Problem description:
The line containing "Click the Apply" marks the end: quote every line from the start of the records below through it, word for word.

Stored data
* * *
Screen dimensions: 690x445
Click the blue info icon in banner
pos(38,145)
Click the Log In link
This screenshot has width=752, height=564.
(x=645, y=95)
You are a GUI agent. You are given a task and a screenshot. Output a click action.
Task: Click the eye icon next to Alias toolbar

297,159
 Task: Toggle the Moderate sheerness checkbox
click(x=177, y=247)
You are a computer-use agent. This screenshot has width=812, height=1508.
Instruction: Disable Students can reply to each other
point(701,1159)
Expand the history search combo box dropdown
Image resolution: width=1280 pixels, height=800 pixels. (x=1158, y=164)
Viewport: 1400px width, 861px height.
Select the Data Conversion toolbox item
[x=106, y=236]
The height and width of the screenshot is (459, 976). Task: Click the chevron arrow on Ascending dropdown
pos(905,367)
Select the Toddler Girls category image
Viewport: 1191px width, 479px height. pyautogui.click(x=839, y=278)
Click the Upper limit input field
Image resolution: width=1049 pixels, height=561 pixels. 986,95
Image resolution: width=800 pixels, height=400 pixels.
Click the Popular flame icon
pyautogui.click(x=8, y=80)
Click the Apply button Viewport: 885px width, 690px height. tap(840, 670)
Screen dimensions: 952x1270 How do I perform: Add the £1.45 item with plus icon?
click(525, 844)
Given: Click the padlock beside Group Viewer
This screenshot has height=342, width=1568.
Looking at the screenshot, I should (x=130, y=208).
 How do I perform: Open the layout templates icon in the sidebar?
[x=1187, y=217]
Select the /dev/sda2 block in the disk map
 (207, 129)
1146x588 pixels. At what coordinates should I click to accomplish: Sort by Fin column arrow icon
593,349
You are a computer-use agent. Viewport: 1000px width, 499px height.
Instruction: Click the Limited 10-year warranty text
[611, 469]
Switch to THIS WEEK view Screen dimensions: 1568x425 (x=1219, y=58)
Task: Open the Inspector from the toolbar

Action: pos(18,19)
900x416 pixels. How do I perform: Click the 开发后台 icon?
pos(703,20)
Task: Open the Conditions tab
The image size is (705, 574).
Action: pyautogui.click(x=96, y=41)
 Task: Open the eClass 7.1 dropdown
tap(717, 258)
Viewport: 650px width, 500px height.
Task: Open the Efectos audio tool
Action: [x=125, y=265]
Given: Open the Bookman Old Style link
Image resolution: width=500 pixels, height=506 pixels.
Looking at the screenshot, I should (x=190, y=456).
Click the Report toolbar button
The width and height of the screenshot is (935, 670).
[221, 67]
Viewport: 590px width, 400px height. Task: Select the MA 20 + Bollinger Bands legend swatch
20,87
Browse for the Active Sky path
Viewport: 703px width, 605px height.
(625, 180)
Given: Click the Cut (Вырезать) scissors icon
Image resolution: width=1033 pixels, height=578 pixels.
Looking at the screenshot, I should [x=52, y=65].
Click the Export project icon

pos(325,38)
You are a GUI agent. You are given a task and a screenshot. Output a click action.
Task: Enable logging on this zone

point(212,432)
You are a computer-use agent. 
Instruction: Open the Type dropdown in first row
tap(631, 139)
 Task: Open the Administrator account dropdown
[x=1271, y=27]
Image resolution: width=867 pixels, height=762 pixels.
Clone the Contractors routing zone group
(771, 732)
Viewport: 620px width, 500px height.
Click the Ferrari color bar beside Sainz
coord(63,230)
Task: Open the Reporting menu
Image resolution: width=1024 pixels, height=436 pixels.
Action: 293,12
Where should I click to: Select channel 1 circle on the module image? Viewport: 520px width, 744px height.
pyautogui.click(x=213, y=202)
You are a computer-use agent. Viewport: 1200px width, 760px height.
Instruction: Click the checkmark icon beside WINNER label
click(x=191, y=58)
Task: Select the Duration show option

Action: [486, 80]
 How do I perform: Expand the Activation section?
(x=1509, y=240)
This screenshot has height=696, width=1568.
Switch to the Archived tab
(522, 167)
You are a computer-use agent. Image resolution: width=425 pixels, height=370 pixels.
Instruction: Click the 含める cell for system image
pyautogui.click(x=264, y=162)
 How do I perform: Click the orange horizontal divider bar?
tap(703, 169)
* * *
Task output:
Screen dimensions: 690x445
Click the blue info icon in banner
pos(38,145)
Click the Log In link
This screenshot has width=752, height=564.
(x=645, y=95)
You are a GUI agent. You are given a task and a screenshot. Output a click action.
Task: Click the eye icon next to Alias toolbar

297,159
 Task: Toggle the Moderate sheerness checkbox
click(x=177, y=247)
You are a computer-use agent. This screenshot has width=812, height=1508.
Instruction: Disable Students can reply to each other
point(701,1159)
Expand the history search combo box dropdown
Image resolution: width=1280 pixels, height=800 pixels. (x=1158, y=164)
Viewport: 1400px width, 861px height.
Select the Data Conversion toolbox item
[x=106, y=236]
The height and width of the screenshot is (459, 976). Task: Click the chevron arrow on Ascending dropdown
pos(905,367)
Select the Toddler Girls category image
Viewport: 1191px width, 479px height. pyautogui.click(x=839, y=278)
Click the Upper limit input field
Image resolution: width=1049 pixels, height=561 pixels. 986,95
Image resolution: width=800 pixels, height=400 pixels.
Click the Popular flame icon
pyautogui.click(x=8, y=80)
Click the Apply button Viewport: 885px width, 690px height. tap(840, 670)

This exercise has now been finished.